____ Entries supplied

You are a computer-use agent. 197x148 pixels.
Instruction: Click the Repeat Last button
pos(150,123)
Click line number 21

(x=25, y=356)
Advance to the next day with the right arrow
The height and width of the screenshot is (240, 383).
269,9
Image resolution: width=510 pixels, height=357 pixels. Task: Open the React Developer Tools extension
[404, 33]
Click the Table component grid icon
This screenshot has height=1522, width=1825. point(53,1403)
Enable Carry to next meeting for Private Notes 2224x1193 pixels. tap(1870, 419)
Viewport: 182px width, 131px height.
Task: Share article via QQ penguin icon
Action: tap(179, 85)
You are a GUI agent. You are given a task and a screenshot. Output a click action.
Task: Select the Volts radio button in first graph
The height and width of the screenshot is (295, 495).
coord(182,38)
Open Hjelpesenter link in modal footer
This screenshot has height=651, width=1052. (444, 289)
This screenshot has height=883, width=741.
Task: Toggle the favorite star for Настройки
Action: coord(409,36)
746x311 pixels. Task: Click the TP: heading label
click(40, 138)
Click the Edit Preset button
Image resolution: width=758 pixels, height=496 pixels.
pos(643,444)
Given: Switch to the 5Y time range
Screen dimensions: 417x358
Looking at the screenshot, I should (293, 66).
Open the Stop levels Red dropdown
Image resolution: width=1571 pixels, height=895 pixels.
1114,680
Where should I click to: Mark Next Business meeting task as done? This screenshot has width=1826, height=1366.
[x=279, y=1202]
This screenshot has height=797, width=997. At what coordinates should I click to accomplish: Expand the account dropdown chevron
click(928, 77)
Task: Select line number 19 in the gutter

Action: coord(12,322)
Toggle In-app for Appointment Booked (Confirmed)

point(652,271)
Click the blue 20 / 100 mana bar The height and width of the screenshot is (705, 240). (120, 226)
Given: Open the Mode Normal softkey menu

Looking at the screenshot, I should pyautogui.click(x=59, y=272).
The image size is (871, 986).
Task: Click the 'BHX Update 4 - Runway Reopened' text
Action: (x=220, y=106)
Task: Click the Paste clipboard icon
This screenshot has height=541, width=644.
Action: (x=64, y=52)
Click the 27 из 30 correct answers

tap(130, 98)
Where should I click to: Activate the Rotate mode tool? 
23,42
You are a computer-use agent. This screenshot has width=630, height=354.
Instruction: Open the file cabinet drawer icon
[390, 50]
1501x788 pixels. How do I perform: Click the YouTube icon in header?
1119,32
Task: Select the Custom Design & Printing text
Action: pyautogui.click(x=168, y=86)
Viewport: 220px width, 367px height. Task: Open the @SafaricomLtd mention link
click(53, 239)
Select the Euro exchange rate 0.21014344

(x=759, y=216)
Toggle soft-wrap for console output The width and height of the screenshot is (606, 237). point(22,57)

________

= Work required =
Set down, word for word, the lines from the one holding "This screenshot has height=797, width=997." through the one holding "(x=759, y=216)", including both of those lines.

= Task output =
This screenshot has height=797, width=997. At what coordinates should I click to accomplish: Expand the account dropdown chevron
click(928, 77)
Task: Select line number 19 in the gutter

Action: coord(12,322)
Toggle In-app for Appointment Booked (Confirmed)

point(652,271)
Click the blue 20 / 100 mana bar The height and width of the screenshot is (705, 240). (120, 226)
Given: Open the Mode Normal softkey menu

Looking at the screenshot, I should pyautogui.click(x=59, y=272).
The image size is (871, 986).
Task: Click the 'BHX Update 4 - Runway Reopened' text
Action: (x=220, y=106)
Task: Click the Paste clipboard icon
This screenshot has height=541, width=644.
Action: (x=64, y=52)
Click the 27 из 30 correct answers

tap(130, 98)
Where should I click to: Activate the Rotate mode tool? 
23,42
You are a computer-use agent. This screenshot has width=630, height=354.
Instruction: Open the file cabinet drawer icon
[390, 50]
1501x788 pixels. How do I perform: Click the YouTube icon in header?
1119,32
Task: Select the Custom Design & Printing text
Action: pyautogui.click(x=168, y=86)
Viewport: 220px width, 367px height. Task: Open the @SafaricomLtd mention link
click(53, 239)
Select the Euro exchange rate 0.21014344

(x=759, y=216)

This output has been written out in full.